В пору моей юности все городские пространства были доступны, равно как невозможно было представить, что кому-то вздумалось закрывать двери парадных и чёрных лестниц. Можно было легко переходить с улицы на улицу по длинным проходным дворам, минуя домовые арки с ажурными чугунными решётками, имеющими лишь единственную и достойную цель – украшать и разнообразить фасады. Этот свободный от замков и вездесущих автомобилей город засыпал со светом уличных фонарей и просыпался по заводскому гудку, разделяя с горожанами какой-то свой, выверенный распорядок, понятный и присущий каждому, здесь живущему. Город по преимуществу населяли вежливые и интеллигентные люди, и слово «ленинградец» означало гораздо большее, нежели просто житель.
Теперь этот город исчез, точно сбылось пророчество царственной монахини Евдокии и исполнились вещие предречения юродивых, а вместе с исчезнувшим городом разбежались неизвестно куда все мои городские этюды, запечатлевшие тихие праздники городских дворов и неугомонное ликование улиц. Большинство из них я даже не сумею вспомнить, но вот один такой этюд не только остался в моей памяти, но и сохранил свою историю, к которой я иногда возвращаюсь, чтобы не повторять прошлых ошибок и не тратить время впустую.
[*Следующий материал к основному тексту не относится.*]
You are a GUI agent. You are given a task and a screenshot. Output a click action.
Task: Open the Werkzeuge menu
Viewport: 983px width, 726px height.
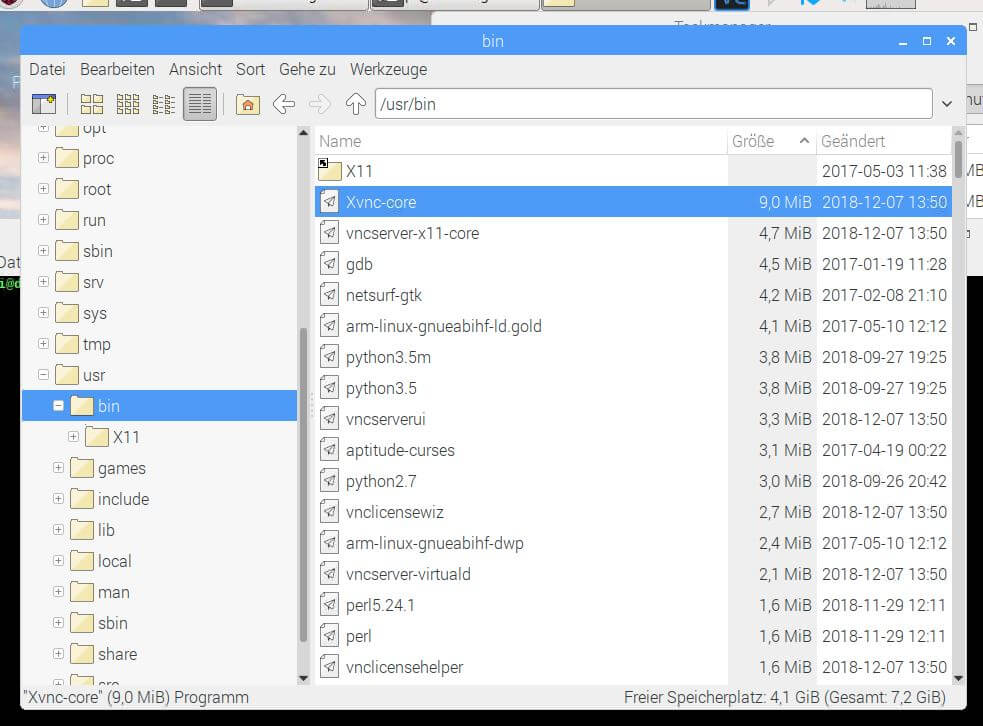tap(388, 69)
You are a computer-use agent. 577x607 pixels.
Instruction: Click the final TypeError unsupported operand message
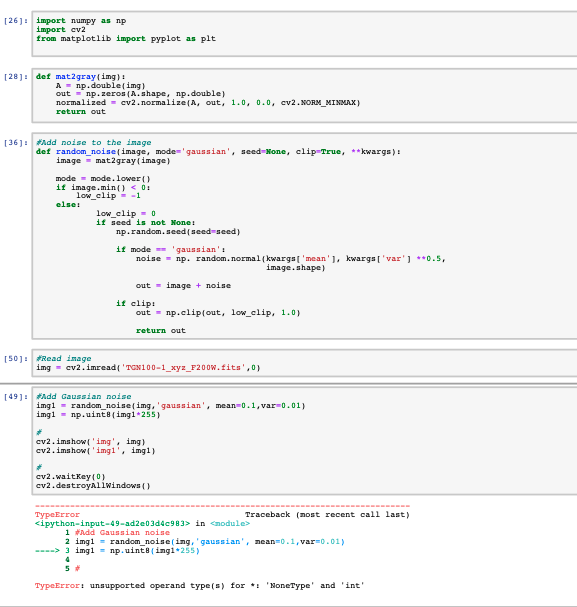pos(199,585)
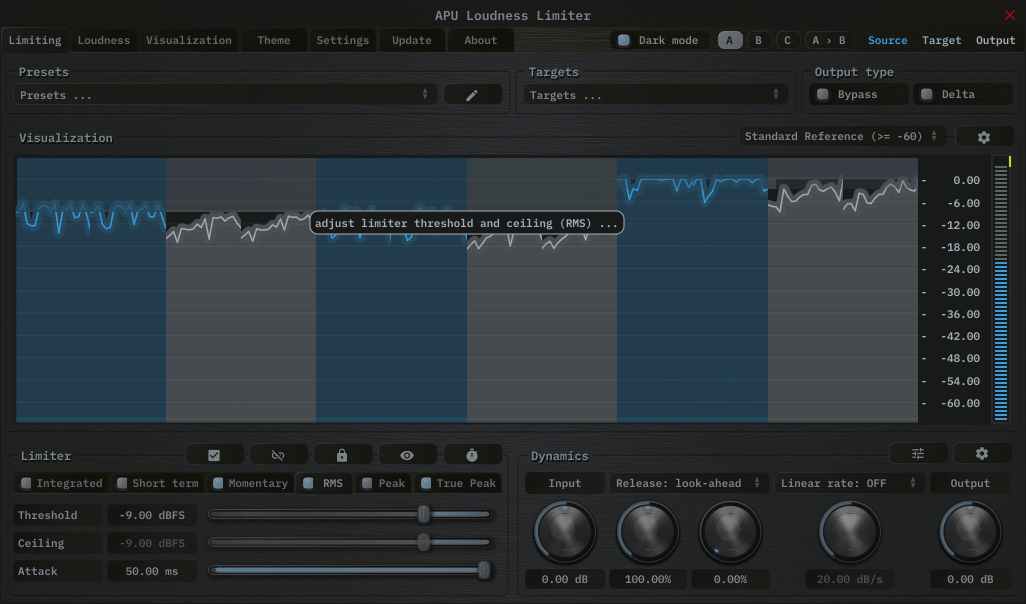Click the limiter checkmark icon button
Viewport: 1026px width, 604px height.
pyautogui.click(x=214, y=455)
В тот памятный двор я зашёл случайно, благодатные утренние часы, когда я обычно выбираю себе городской мотив, с которым далее предполагаю работать, были упущены, и я зашёл туда уже без особой надежды. За скромной прямоугольной аркой открывался длинный коленчатый коридор, ведущий в тесный дворик с вековыми деревьями и высокой белой стеной, отгородившей несколько близлежащих высоченных домов, со слуховыми окнами в проржавелых кровлях. Не знаю, что меня больше всего тогда соблазнило обосноваться здесь: то ли узловатые ветви лип, протянувшиеся к чердачным мансардам, то ли удобная площадка в углу двора, где мне можно было комфортно расположиться, никому не мешая и не привлекая к себе ненужного внимания. Предполагаю, что оба эти обстоятельства естественным образом сложились вместе.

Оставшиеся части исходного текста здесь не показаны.